Shoots, doesn't score

Monday 9th October

Zidane: The Movie

Watching Zidane sweat and spit his way around the Bernabéu looking more for space than for the ball was primarily an observation in mortality. It is the knowledge of his career you take in with you that informs its quality as art. It is not a film about football but it is not only the fact that it had a soundtrack and a few lines of Z’s thoughts subtitling the game that made it more interesting than watching England draw 0-0 with Macedonia on Saturday.

You know what the man can do but for the first half he is more like a slightly podgy dad arranging his bollocks, fouling his opponents, shouting “ey” and hunting in a pack: the alpha male on the decline. Even his gait included a habitual foot-dragging, which seemed almost limp-like in close up from behind. Then in the second, he made three long runs with the ball, the first of which, with a feint and a stepover, resulted in a short high cross that was headed in.

Therein lies team-sport greatness: the contributions beneficially change sufficient top-level games given the length of the career. There’s no doubt Z knows he has qualified for the adjective, though –unlike my definition – he has done it with a flourish. His interaction with teammates is minimal. Apart from calling for the ball, there seems little verbal communication. Towards the end of the match, with Real Madrid 2-1 up, Roberto Carlos’ comment or joke, whichever it was, provided the first surprise of the “portrait” with its effect on Z, who was still enjoying the exchange a minute later.

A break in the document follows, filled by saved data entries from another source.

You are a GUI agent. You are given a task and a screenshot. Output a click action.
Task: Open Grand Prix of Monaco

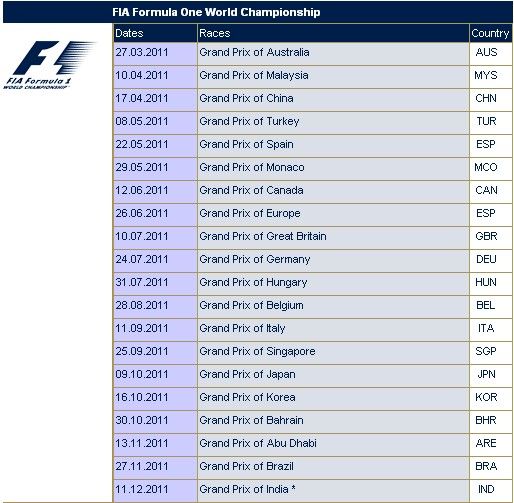(x=252, y=167)
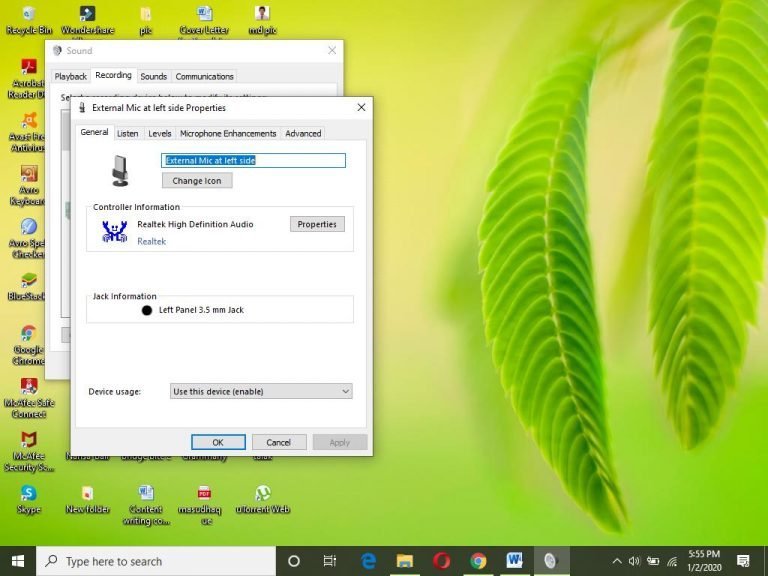The width and height of the screenshot is (768, 576).
Task: Expand the Device usage dropdown
Action: [261, 392]
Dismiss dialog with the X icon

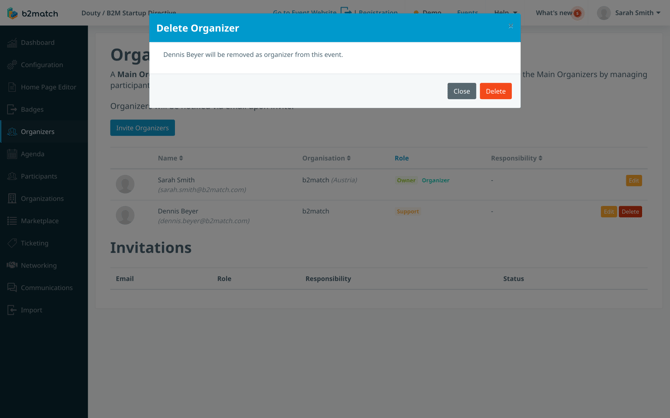(511, 26)
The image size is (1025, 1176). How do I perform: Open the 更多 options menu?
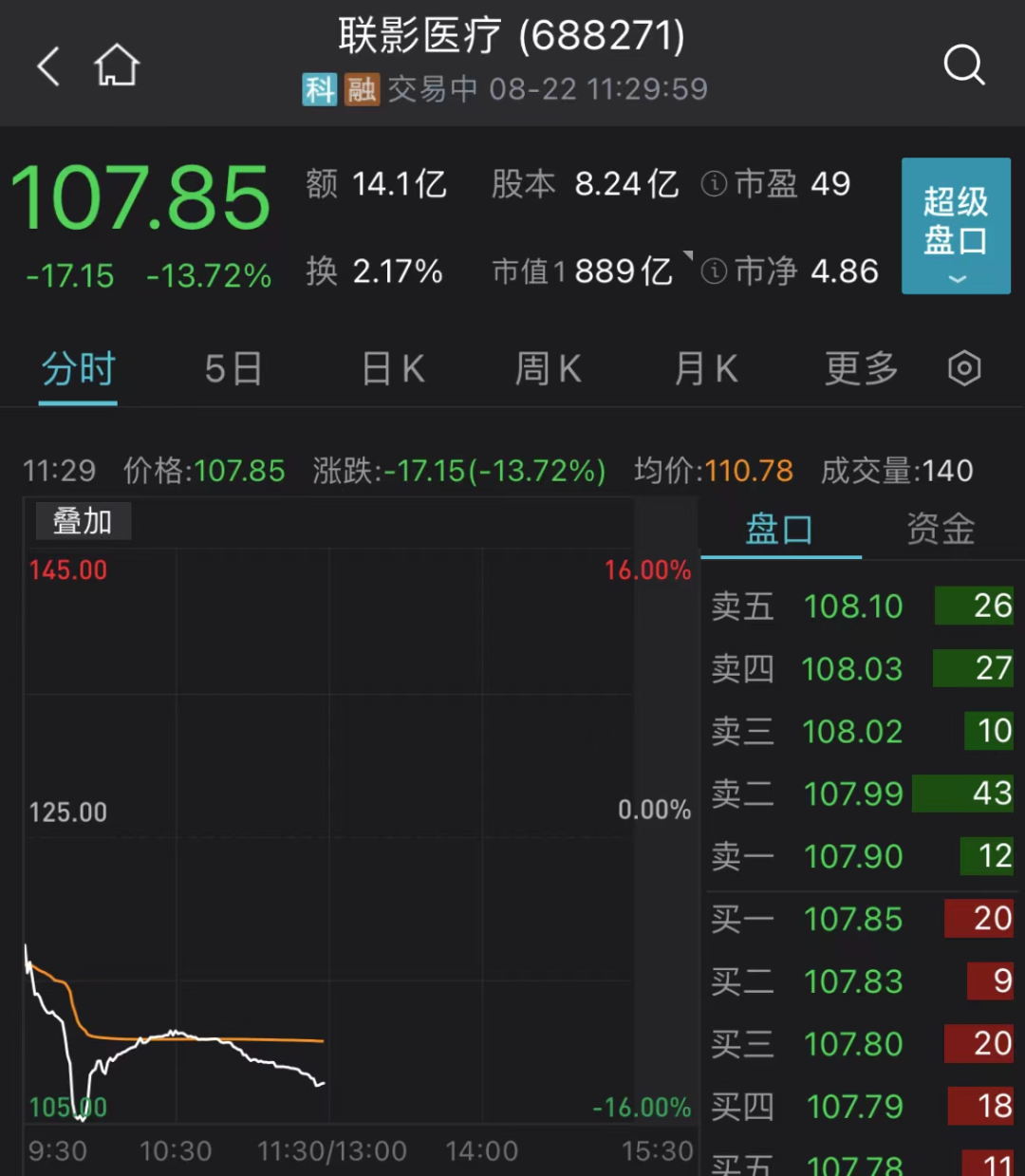click(860, 369)
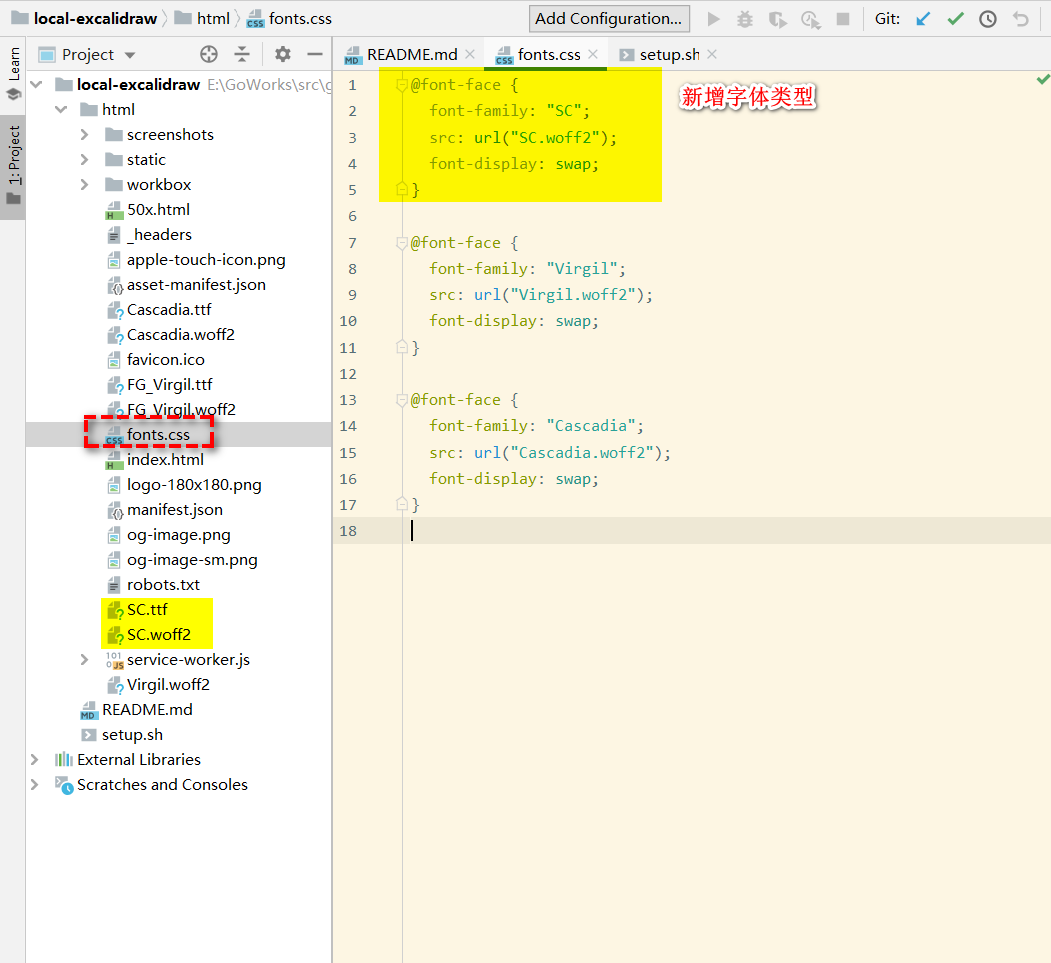This screenshot has height=963, width=1051.
Task: Click the Git commit checkmark icon
Action: coord(956,19)
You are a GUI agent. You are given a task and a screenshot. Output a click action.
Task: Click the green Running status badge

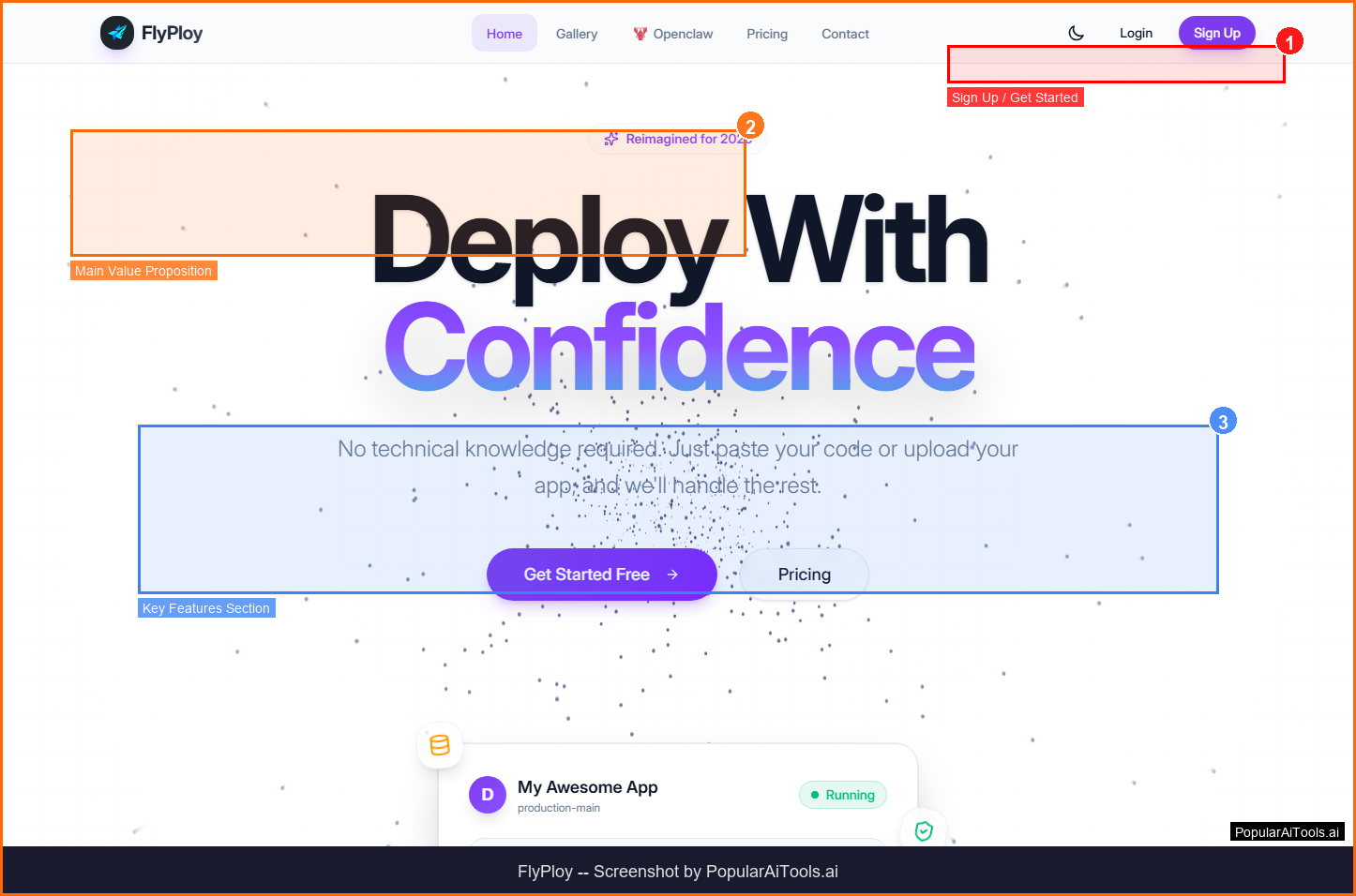pos(842,795)
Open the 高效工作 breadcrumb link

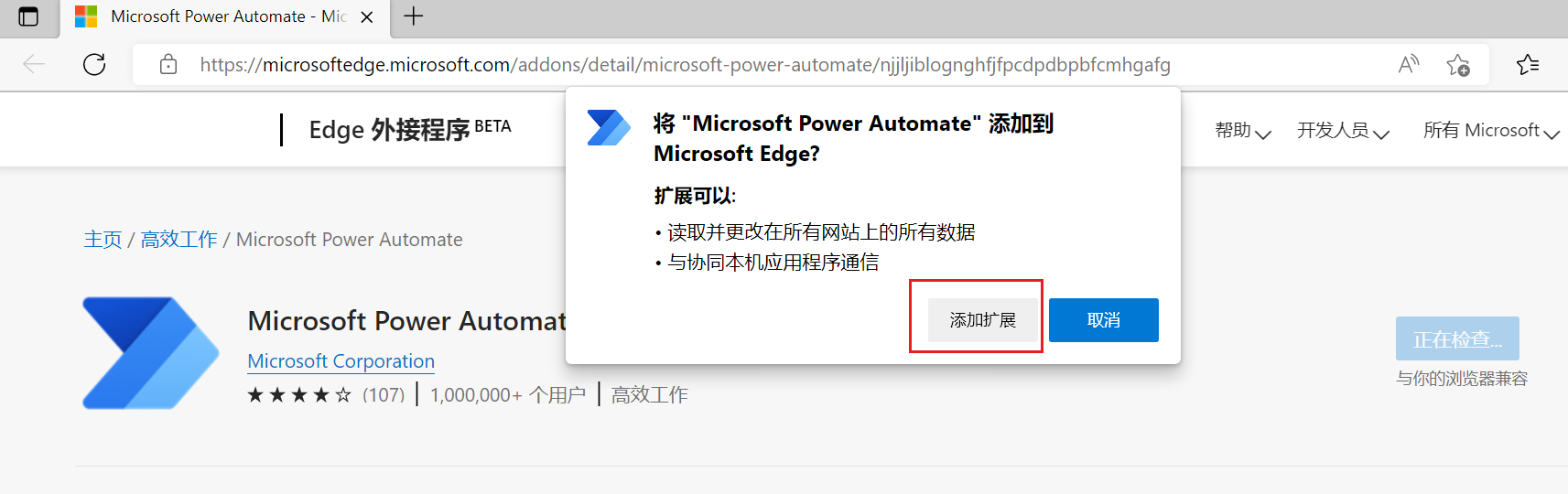coord(178,240)
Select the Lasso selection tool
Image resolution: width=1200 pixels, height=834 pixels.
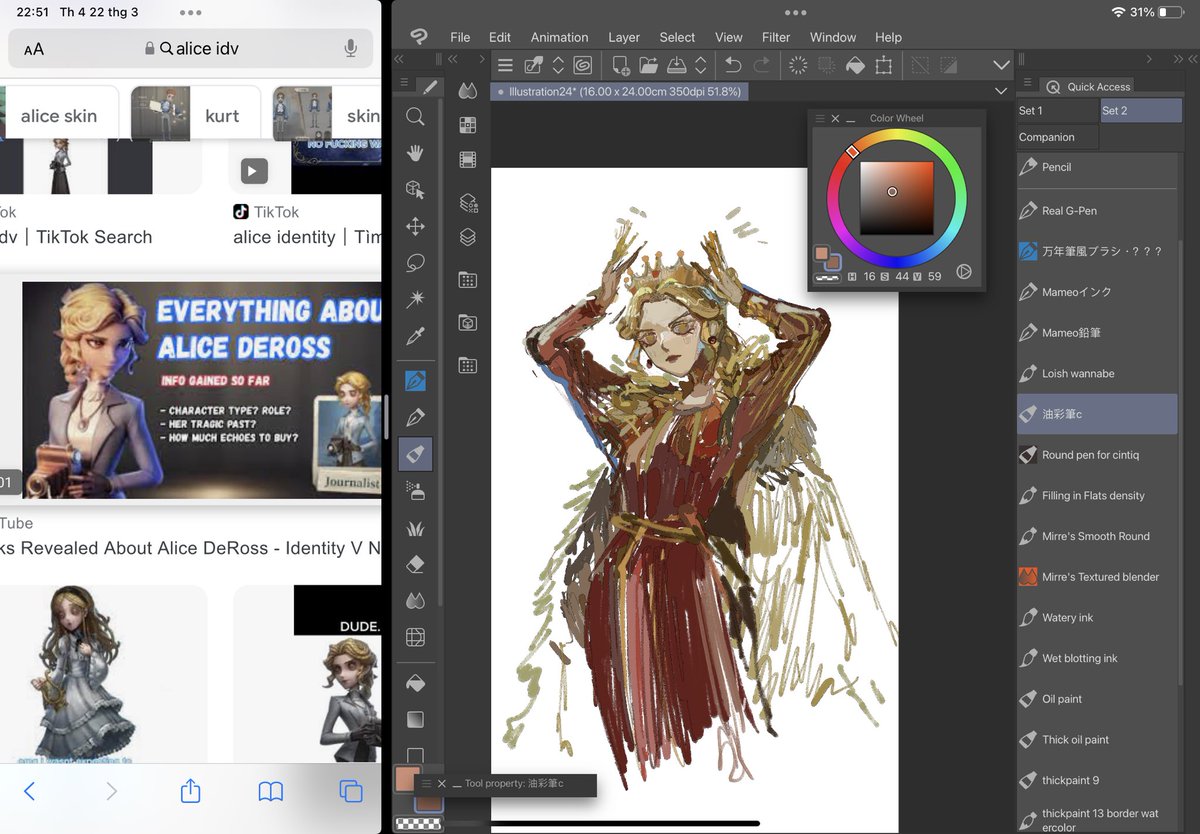click(x=415, y=263)
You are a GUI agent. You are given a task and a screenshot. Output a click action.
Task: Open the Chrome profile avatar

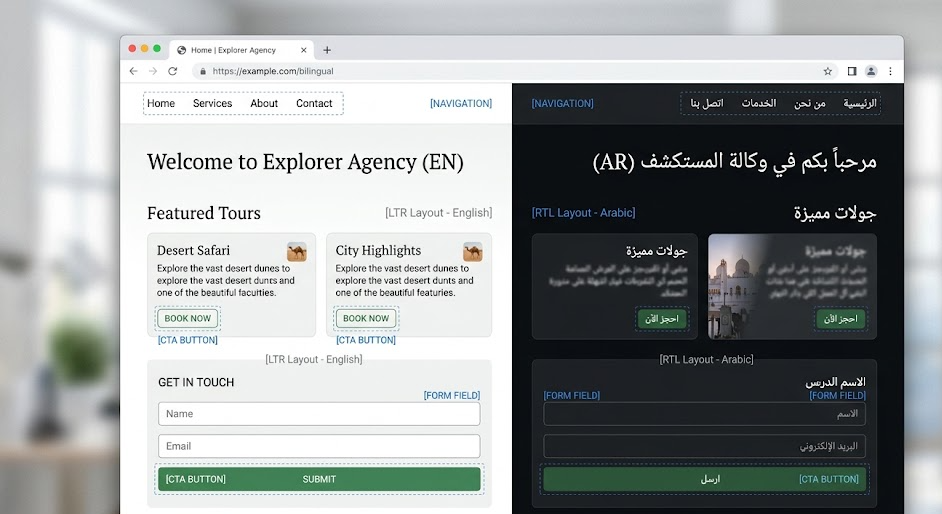click(871, 71)
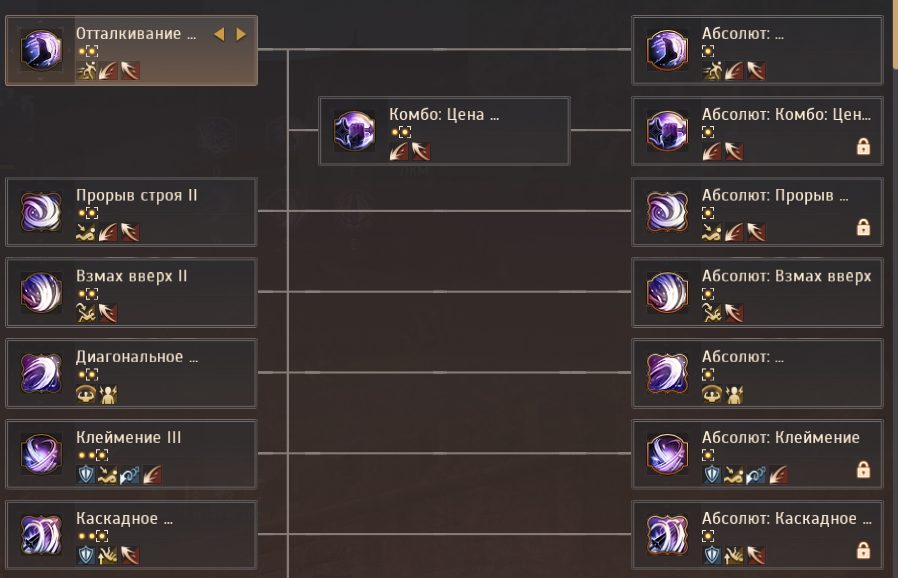Toggle the lock on Абсолют: Клеймение
The image size is (898, 578).
(x=863, y=469)
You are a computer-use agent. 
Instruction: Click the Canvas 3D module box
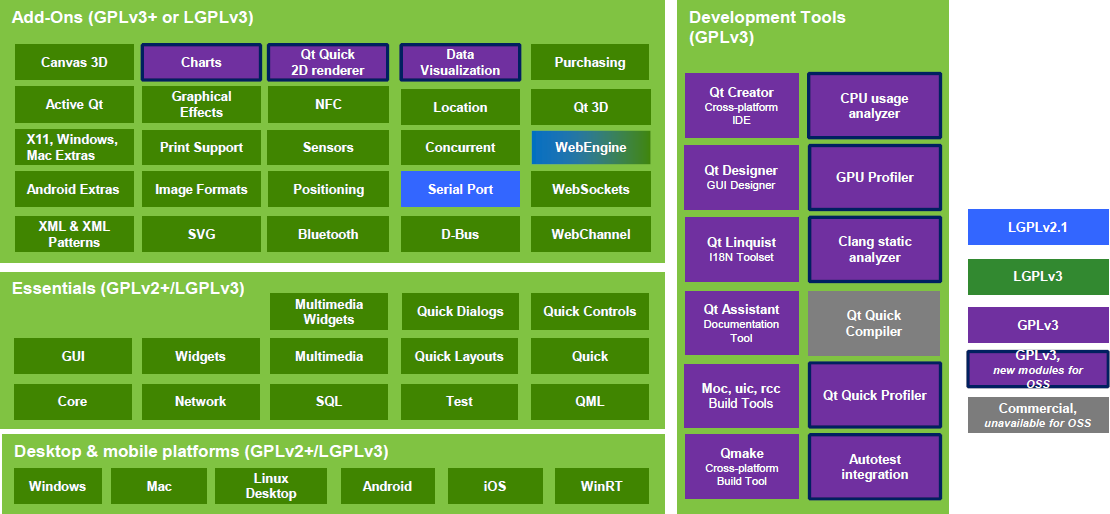(74, 62)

The film ends with Z sent off for jumping in hands-up after a foul on a team-mate. Like most of the rest of the reactions, it is impossible to say whether it was proportionate: we hardly see the football. The match has been reduced to 9 a side. The “subtitles” tell us that “magic is sometimes very close to nothing at all.” As Z walks off, he is applauded by fans and patted by management: a red-carded hero’s farewell. The art is given greater resonance because this game was filmed April 23rd 2005, fourteen and a half months before his final match ended in similar circumstances. Nevertheless, it is the contrast with other events of the day (inevitable images of war and terror) around the world – in the half-time interval – that brings the greatest perspective to the sight/site of “the end of an era”.